The average salary of males age 25 and over in the United States is more than $39,000 according to the US Census Bureau. There are soldiers in Iraq earning less than half that in basic pay.

Republican Representative Mike Pence of Indiana recently compared an Iraqi market he visited --- one that had been scene of an earlier car bomb --- to a "normal outdoor market in Indiana in the summertime." The average Indiana police officer earns more than $45,000 according to data available on the website Salary.com. Privates starting out in the US Army, on the other hand, can get better pay at McDonalds flipping burgers.

Questions also arise about the pay that American soldiers are given compared to that of Iraqi soldiers. The minimum wage in Iraq is the equivalent of 70 US dollars a month, and although the new Iraqi Army was paid that wage at its inception in 2003, officials later raised Iraqi salaries by four times that amount. Still, Iraqi soldiers complain that this is still not nearly enough money to compensate them for the enormous risks they face on the job. So far in 2007, 419 American soldiers have died in Iraq, but more than twice that number of Iraqi security forces have been killed, according to the website iCasualties.org which monitors fatalities in the conflict.

It's not just American soldiers who are being paid shockingly low wages for their service. British soldiers in Iraq risking their lives in the middle east are paid less than the average starting salary of a police officer back home in England --- less than half of the British minimum wage. One British officer complained to the UK newspaper The Independent last year: "Frankly, [British privates] would make more money emptying dustbins.
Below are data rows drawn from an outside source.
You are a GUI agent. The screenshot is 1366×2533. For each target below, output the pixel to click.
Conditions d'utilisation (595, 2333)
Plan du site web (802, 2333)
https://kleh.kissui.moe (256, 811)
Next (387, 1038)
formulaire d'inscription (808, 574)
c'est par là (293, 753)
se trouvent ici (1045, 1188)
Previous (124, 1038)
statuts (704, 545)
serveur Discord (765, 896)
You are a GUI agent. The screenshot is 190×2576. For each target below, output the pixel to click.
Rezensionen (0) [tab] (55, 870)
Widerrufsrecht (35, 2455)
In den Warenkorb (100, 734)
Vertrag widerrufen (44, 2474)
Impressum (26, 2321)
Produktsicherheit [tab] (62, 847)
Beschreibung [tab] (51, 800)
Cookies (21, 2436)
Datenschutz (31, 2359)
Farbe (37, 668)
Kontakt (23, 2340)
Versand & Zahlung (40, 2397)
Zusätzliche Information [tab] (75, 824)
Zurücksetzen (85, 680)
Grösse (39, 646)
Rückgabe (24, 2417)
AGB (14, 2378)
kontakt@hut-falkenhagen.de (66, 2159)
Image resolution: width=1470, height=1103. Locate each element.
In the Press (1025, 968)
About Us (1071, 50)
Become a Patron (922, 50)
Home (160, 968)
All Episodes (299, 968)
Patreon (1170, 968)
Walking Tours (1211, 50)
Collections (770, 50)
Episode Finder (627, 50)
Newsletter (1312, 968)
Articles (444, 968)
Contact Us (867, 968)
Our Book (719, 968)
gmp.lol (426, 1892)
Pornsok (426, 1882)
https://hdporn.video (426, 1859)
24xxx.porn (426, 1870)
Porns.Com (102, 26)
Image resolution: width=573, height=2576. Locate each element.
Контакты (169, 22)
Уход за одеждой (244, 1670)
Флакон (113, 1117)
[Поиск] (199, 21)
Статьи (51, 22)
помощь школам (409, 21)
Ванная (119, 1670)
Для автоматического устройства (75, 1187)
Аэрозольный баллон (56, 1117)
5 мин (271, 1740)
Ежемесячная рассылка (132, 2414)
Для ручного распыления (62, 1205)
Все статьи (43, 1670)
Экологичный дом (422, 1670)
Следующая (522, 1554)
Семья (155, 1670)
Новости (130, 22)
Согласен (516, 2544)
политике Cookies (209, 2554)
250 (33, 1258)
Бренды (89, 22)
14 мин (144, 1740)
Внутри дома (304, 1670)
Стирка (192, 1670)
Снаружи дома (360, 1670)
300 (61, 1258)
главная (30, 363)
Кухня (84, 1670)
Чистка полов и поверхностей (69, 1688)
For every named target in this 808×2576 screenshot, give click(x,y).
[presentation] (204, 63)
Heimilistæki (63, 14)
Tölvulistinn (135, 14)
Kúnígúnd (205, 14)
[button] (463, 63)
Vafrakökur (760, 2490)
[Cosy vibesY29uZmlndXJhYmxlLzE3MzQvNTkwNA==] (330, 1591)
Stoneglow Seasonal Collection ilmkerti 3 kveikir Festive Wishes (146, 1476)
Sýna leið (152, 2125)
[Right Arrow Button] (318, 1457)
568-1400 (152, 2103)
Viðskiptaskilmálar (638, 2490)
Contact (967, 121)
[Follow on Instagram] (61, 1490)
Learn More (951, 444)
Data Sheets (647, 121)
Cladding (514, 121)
They are being treated appallingly."

Unless those dustbins are located in the middle of a war zone, it's probably safe to say that emptying them is a lot less dangerous --- and smell every bit as bad --- as the job soldiers are being asked to do in Iraq and Afghanistan.

Update: An earlier version of this item incorrectly stated that the increase in ECI from 2006 to 2007 was 3.2%, it was actually 3.3%, meaning that the Administration's salary plan would deprive service-members of slightly more salary than previously thought. I regret the error.